CIUDAD DE MÉXICO, 2 de abril.- De un tiempo a la fecha el nombre de Michael Orozco ha tenido mucho que ver con México. No significa nada más que sus raíces son de este país, aunque defienda futbolísticamente los colores de Estados Unidos, ni tampoco que juegue en la Liga MX desde hace siete años.

Sin riesgo, el futbol se vuelve pura monotonía. Tal vez por eso en un amistoso contra México se sumó al frente. “Estaba fresco, podía regresar a defender si era necesario, pero algo me hizo quedarme en el área. Mandaron el centro, volteé de repente y me encontré la pelota para meterla. Celebré el gol con un grito muy fuerte, pero no lo hice por faltarle el respeto a México. Mis padres son de este país y juego en su liga con honor”, dice Orozco refiriéndose a la primera victoria en suelo mexicano que tuvieron los estadunidenses en 2012.

“Mi corazón estaba partido porque pensaba que México no iba a calificar al Mundial, era algo insensato. Por fortuna en el repechaje lo hicieron bien”.

El otro episodio que lo liga aún más con el futbol mexicano es que anotó en aquella noche ante Panamá que significó que México no quedara fuera del Mundial y se aferrara al viaje a Nueva Zelanda para pensar en Brasil. Michael Orozco anotó el transitorio 1-1; luego vendría Zusi para empatar de nueva cuenta y darle vida al Tri.

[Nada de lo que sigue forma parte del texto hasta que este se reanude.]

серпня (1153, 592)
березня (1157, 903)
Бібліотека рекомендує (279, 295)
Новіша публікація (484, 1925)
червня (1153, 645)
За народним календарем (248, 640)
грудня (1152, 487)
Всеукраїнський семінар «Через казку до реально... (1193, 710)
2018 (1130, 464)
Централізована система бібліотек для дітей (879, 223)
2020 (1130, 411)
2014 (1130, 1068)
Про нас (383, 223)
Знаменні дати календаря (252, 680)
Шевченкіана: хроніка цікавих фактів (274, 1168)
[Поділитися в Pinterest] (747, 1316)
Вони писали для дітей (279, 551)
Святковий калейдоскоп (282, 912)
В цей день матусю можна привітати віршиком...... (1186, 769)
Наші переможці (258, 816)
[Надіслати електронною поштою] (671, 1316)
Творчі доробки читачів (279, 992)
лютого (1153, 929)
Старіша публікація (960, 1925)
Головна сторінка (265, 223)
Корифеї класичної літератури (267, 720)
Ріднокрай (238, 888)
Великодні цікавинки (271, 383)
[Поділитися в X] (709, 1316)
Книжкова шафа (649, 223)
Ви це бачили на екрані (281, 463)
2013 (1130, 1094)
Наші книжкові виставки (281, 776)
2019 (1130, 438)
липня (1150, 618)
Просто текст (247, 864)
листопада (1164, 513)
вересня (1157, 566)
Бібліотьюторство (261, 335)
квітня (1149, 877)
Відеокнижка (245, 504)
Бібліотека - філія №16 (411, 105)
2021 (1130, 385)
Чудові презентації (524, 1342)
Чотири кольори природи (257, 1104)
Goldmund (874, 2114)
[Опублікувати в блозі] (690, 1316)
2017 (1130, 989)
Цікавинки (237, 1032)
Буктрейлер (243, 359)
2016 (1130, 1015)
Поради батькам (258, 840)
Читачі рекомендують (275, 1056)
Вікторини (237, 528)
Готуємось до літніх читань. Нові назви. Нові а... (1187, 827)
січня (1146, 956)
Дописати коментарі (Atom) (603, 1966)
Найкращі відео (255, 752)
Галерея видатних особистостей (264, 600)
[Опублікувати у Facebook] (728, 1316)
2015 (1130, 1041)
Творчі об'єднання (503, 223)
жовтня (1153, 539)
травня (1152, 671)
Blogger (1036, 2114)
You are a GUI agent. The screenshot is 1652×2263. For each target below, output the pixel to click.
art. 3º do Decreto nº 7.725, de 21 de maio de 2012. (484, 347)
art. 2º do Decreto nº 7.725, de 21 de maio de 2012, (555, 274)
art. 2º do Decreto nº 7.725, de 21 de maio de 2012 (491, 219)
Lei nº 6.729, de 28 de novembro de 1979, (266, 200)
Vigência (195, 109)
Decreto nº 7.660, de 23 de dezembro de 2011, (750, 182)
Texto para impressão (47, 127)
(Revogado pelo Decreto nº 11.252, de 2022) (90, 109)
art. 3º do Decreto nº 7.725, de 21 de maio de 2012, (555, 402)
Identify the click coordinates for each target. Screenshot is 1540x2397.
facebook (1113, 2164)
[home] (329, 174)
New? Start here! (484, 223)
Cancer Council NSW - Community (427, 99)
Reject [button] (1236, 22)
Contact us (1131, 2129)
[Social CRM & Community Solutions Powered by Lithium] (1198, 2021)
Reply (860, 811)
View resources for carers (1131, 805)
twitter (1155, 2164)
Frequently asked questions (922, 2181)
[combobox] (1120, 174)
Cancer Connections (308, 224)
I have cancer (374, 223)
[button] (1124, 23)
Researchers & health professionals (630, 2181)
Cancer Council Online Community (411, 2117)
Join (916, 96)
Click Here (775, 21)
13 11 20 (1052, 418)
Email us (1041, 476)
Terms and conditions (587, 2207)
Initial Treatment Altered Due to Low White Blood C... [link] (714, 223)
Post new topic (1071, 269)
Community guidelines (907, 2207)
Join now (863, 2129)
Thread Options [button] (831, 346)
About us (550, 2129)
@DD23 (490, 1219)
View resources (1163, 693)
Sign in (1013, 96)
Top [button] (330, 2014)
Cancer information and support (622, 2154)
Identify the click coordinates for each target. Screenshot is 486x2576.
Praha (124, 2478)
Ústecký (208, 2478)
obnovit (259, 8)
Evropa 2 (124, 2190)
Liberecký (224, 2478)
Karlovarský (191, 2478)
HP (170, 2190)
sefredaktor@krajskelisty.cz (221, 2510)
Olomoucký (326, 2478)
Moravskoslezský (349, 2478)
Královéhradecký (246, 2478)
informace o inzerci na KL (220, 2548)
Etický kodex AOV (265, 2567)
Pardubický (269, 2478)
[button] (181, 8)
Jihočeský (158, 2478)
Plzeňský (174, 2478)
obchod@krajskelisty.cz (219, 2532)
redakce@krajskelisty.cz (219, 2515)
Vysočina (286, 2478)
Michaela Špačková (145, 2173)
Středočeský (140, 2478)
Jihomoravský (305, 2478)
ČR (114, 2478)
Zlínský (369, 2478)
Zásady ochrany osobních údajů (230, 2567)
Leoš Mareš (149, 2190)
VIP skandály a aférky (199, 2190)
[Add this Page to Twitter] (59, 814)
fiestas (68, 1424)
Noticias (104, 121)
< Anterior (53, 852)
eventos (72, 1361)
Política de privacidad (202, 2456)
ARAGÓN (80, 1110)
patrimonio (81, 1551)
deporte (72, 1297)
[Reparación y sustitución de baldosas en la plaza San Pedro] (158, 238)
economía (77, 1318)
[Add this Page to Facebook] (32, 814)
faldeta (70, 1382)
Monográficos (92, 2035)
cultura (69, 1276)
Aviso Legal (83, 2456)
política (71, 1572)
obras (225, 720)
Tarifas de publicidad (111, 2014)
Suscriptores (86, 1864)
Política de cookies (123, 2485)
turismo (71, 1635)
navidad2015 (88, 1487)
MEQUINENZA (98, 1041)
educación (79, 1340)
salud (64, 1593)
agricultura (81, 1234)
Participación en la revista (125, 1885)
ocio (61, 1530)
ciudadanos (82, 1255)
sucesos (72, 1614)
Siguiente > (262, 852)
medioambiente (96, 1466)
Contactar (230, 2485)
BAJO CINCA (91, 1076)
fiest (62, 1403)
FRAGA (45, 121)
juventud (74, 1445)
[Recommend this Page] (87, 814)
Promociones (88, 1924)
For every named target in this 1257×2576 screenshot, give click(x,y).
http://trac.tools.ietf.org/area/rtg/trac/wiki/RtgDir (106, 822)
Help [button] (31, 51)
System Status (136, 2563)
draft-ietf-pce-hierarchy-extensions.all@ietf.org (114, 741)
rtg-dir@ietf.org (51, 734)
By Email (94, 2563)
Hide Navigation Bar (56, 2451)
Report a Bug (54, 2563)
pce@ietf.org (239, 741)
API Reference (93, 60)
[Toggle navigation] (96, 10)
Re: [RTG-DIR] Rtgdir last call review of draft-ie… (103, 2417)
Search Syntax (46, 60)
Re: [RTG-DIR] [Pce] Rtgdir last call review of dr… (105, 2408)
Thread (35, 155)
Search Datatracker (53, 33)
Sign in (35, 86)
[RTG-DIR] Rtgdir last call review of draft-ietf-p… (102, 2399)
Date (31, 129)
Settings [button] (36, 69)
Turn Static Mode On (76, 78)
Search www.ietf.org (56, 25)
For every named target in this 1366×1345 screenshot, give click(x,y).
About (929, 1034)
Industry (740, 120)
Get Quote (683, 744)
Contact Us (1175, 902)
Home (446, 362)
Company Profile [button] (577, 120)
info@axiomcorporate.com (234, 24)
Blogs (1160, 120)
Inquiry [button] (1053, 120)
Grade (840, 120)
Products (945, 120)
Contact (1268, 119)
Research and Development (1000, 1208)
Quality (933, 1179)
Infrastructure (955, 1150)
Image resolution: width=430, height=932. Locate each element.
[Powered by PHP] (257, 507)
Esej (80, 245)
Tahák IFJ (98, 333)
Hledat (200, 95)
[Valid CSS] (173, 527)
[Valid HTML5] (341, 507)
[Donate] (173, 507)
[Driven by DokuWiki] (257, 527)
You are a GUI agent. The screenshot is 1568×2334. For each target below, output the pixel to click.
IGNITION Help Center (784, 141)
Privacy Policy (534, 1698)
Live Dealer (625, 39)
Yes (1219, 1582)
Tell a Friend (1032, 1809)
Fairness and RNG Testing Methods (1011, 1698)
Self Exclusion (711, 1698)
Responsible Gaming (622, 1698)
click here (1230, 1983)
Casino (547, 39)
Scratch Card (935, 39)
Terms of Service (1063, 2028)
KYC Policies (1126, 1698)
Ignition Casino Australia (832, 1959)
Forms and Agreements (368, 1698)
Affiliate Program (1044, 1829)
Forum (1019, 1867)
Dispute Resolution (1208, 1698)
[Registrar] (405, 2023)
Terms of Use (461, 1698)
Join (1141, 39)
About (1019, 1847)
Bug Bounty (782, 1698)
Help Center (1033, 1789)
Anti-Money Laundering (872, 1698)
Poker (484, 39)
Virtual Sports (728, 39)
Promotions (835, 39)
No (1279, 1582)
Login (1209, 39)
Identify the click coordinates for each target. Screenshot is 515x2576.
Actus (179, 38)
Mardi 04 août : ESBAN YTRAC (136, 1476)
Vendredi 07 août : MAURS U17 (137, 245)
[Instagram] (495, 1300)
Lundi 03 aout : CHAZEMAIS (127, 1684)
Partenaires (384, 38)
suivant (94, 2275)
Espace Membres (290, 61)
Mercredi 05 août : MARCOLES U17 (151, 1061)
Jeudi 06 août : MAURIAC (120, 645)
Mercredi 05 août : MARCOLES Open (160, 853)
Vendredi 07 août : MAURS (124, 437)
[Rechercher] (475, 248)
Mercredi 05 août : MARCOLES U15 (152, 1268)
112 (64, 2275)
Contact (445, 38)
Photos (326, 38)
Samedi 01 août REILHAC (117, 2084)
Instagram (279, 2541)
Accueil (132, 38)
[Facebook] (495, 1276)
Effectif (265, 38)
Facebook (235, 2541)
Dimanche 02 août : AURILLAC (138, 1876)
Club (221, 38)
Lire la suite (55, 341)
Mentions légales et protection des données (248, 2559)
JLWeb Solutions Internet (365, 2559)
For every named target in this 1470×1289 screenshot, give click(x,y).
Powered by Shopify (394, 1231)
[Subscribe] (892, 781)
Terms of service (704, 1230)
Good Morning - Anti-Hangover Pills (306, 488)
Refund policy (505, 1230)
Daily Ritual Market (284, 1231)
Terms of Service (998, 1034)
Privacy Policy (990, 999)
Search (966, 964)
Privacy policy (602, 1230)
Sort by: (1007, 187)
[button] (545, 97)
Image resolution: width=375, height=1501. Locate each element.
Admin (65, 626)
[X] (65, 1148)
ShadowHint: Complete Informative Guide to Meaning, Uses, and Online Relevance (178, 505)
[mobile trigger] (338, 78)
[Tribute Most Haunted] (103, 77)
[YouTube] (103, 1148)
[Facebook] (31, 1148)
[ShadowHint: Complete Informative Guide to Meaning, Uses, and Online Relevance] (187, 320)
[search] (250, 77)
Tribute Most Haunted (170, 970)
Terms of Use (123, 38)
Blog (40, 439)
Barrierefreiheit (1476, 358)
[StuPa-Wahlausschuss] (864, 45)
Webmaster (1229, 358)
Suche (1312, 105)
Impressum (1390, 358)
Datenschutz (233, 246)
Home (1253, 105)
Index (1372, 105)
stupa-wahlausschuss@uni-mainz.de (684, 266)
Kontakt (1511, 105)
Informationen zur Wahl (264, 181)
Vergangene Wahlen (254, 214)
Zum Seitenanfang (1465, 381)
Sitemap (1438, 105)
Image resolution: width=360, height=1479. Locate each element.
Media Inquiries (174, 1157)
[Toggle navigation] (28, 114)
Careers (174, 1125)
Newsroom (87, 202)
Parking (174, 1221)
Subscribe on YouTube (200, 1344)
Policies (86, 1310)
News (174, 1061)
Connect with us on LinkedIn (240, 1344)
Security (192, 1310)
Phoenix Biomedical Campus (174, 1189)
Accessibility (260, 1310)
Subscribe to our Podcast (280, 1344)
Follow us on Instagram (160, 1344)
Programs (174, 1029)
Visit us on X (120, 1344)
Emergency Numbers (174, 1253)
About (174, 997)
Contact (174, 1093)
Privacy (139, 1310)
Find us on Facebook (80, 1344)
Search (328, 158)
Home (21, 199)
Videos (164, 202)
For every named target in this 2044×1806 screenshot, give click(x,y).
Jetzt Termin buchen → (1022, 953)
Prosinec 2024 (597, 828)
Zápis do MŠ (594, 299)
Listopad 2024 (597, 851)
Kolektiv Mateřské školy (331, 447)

“En el vestidor, el técnico alemán Jürgen Klinsmann nos dijo que teníamos que ganarlo más allá de que teníamos el primer lugar del Hexagonal asegurado. Se acercaron varios panameños, entre ellos Blas Pérez, para pedir que bajáramos la intensidad pero les respondí que no, esto era por nosotros. De alguna manera me reconforté porque fui el villano cuando anoté el gol en el amistoso contra La Selección Mexicana pero devolvimos algo al Tri dándole vida”.

Esta semana Orozco y Beasley, del conjunto poblano, fueron el ojo del huracán por no asistir con su selección al partido de preparación de hoy en Phoenix. Consideraron que la situación crítica del equipo, que se juega la permanencia en Primera División, es más importante, aunque ello signifique perder terreno en la confianza de Klinsmann. De cualquier modo, el corazón de Orozco siempre estará dividido.